■ **WHAT THIS TASK INVOLVES**: Below are the records; pull every line that includes "computer".

■ **EXERCISE INPUT**:
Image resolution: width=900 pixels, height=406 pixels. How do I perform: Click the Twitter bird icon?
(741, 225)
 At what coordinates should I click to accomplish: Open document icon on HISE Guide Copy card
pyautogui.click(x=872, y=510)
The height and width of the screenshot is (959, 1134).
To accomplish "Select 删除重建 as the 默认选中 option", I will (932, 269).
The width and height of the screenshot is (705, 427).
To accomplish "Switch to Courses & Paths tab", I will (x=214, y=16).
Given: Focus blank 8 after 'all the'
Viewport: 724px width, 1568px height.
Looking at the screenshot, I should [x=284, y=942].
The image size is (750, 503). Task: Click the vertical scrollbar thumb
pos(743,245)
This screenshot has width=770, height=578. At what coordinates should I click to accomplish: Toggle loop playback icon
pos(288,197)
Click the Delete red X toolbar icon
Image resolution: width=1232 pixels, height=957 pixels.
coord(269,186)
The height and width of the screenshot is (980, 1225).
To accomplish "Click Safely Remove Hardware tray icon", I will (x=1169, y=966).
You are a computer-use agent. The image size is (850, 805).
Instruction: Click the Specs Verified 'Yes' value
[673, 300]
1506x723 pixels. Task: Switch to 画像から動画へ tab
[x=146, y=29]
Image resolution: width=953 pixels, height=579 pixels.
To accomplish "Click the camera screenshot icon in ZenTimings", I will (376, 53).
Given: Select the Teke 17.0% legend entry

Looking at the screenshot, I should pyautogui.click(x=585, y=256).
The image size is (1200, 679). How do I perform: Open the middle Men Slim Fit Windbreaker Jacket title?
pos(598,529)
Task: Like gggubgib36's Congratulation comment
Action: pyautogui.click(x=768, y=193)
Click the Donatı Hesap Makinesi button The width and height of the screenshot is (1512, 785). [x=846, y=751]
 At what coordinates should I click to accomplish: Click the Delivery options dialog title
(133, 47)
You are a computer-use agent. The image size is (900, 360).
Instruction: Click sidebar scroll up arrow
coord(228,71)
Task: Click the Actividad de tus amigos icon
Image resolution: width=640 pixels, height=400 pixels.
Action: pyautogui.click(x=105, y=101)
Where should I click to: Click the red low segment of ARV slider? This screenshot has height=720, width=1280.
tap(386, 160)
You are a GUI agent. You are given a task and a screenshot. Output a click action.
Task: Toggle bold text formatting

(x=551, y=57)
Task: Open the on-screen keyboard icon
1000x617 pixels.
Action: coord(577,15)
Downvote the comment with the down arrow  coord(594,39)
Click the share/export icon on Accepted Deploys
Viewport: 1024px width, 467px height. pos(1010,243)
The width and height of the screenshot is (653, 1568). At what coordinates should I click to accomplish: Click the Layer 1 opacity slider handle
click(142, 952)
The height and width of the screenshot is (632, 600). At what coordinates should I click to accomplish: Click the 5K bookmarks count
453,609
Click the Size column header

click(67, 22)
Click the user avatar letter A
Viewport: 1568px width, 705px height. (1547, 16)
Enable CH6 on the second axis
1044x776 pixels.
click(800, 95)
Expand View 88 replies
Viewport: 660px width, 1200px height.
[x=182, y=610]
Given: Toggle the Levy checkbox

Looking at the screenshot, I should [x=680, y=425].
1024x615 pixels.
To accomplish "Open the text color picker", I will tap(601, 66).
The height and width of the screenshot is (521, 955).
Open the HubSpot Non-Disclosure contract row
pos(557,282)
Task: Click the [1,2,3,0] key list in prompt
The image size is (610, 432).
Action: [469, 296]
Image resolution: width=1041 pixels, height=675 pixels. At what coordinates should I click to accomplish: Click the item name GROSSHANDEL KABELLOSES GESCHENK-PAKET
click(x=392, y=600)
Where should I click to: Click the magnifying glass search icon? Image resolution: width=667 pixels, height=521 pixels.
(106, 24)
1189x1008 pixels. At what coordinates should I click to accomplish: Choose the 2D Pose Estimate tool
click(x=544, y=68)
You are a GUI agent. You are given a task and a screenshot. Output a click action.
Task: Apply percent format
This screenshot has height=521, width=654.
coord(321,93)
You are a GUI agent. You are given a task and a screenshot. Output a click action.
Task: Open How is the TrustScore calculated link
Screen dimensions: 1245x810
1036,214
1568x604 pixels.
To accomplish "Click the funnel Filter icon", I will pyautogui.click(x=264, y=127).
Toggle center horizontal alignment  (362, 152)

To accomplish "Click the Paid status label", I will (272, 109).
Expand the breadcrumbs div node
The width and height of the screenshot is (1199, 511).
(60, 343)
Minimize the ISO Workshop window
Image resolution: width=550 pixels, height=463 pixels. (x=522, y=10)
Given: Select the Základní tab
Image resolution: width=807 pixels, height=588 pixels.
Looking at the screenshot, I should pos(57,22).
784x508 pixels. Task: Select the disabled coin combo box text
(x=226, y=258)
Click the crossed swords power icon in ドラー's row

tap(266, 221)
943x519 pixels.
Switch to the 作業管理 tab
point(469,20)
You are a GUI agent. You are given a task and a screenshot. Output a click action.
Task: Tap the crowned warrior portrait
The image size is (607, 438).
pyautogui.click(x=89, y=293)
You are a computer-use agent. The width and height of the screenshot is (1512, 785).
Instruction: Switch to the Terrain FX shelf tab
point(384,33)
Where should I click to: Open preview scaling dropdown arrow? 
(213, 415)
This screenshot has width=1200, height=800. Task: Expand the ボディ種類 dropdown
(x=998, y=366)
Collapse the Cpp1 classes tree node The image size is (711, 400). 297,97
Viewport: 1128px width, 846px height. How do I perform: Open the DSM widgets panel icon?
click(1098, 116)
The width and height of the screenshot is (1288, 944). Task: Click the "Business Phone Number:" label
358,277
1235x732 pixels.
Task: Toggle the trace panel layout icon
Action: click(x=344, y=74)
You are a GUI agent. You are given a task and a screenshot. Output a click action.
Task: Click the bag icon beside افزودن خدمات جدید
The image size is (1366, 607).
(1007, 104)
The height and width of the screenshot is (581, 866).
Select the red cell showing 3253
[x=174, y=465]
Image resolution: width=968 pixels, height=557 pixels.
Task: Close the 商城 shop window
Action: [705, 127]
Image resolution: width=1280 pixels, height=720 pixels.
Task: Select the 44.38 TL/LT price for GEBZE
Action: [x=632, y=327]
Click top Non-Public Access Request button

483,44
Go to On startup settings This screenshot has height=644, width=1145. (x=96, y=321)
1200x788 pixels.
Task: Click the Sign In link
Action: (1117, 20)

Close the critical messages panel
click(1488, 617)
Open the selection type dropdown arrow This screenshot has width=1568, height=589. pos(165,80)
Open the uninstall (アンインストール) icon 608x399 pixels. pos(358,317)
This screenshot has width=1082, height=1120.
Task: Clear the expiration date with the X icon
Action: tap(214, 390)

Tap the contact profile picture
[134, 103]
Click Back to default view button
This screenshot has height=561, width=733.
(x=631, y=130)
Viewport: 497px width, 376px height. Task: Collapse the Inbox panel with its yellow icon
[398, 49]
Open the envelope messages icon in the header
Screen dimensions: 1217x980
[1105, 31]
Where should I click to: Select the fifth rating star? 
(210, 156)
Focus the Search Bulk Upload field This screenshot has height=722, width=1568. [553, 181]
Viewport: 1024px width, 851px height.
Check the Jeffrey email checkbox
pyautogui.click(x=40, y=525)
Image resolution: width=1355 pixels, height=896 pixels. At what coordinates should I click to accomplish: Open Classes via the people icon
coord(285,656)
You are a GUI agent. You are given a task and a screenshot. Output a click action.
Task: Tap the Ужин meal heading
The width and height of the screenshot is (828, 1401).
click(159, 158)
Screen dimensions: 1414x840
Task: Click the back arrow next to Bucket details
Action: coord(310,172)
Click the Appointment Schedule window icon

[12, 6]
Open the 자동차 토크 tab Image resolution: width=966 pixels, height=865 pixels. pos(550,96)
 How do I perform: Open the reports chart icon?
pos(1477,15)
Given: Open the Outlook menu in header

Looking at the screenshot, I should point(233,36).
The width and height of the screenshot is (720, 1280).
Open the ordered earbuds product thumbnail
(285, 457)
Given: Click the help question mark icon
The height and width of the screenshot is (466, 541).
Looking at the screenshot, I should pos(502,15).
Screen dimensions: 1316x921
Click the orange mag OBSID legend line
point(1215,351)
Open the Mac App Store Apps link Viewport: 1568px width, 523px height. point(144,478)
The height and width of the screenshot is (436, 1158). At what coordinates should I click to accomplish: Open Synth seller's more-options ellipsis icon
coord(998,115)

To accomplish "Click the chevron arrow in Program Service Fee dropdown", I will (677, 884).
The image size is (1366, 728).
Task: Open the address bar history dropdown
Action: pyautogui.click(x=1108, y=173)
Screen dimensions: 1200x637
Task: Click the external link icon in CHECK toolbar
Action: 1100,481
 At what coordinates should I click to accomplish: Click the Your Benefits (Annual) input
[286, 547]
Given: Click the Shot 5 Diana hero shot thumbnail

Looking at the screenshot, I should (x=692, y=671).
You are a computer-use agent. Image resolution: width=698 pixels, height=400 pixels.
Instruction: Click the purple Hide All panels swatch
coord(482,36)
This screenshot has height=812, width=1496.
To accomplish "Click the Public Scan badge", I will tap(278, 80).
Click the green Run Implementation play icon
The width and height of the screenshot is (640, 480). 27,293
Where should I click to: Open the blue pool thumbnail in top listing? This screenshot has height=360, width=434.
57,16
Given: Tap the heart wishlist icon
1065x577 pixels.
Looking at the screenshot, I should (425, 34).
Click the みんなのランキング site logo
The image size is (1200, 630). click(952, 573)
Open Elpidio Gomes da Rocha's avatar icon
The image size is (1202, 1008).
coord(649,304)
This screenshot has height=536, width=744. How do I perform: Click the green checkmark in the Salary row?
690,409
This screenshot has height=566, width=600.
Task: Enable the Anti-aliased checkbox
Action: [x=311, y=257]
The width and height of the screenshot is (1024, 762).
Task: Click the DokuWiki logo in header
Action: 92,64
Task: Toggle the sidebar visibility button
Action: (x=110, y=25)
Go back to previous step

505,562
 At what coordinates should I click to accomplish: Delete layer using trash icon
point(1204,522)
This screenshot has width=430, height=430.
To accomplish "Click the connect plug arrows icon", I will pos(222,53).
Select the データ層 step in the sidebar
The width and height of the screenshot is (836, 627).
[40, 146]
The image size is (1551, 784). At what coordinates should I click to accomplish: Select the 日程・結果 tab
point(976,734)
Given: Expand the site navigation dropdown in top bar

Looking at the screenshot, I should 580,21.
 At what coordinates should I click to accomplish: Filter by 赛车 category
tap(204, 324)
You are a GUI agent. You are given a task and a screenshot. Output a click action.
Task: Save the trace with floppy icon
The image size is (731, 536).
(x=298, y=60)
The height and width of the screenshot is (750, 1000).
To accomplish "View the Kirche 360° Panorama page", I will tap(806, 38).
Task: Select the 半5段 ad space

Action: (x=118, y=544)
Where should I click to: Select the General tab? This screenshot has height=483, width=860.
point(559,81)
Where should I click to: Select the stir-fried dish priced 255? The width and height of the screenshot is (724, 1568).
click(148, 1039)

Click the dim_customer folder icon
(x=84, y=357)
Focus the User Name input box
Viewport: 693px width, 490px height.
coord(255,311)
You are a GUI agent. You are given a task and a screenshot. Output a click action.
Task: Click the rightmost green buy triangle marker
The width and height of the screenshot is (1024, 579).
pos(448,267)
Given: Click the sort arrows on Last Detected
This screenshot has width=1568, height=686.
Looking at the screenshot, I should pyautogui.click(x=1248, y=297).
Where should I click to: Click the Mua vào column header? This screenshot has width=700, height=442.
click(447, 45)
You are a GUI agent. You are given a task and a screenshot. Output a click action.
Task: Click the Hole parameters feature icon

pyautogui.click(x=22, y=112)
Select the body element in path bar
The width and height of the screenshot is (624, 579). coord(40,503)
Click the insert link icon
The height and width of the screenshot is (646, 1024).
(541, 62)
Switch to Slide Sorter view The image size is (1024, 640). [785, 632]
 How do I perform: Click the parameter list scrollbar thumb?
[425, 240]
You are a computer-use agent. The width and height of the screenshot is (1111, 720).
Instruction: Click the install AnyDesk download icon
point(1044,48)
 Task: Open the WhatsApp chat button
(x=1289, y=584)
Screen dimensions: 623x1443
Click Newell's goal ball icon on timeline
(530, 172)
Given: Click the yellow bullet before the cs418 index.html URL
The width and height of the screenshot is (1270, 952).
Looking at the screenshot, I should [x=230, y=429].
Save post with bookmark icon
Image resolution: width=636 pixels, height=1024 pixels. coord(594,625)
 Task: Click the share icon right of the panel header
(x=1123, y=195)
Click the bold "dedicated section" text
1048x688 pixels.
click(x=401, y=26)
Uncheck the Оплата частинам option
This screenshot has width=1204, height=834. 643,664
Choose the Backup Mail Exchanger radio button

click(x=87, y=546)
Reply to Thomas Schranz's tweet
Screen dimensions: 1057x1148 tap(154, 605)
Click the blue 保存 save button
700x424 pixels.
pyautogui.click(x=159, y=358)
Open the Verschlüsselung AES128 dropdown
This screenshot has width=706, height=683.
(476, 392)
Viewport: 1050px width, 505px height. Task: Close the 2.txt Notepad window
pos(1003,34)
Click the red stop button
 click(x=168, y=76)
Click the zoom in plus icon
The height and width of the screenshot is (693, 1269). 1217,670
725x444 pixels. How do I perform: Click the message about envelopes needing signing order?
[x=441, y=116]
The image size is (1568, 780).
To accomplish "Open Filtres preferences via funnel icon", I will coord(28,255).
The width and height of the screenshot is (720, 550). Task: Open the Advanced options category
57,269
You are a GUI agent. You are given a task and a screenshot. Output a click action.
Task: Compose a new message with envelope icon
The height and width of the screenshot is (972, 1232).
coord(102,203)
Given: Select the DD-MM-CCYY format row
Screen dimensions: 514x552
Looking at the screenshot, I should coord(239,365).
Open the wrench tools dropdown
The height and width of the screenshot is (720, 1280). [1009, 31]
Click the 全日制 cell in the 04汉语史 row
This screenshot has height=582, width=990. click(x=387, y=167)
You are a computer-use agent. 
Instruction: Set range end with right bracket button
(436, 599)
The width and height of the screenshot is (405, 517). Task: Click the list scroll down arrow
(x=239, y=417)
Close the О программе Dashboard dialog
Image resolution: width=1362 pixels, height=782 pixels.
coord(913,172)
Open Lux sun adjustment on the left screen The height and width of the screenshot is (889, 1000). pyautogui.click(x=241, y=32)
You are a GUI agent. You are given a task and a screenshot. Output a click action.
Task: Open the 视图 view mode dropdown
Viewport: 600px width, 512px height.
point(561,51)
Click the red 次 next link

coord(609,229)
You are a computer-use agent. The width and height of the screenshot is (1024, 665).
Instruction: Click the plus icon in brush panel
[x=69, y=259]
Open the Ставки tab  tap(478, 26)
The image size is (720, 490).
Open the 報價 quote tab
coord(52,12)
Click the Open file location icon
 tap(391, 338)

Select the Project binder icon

■ **RESPONSE AREA**:
You are a computer-use agent. The image size is (850, 805).
You are a computer-use agent. The image size is (900, 360).
You are a computer-use agent. The width and height of the screenshot is (1512, 785).
You are a computer-use agent. Image resolution: width=698 pixels, height=400 pixels.
You are a computer-use agent. The width and height of the screenshot is (1111, 720).
You are a computer-use agent. 
You are a computer-use agent. The width and height of the screenshot is (1024, 665).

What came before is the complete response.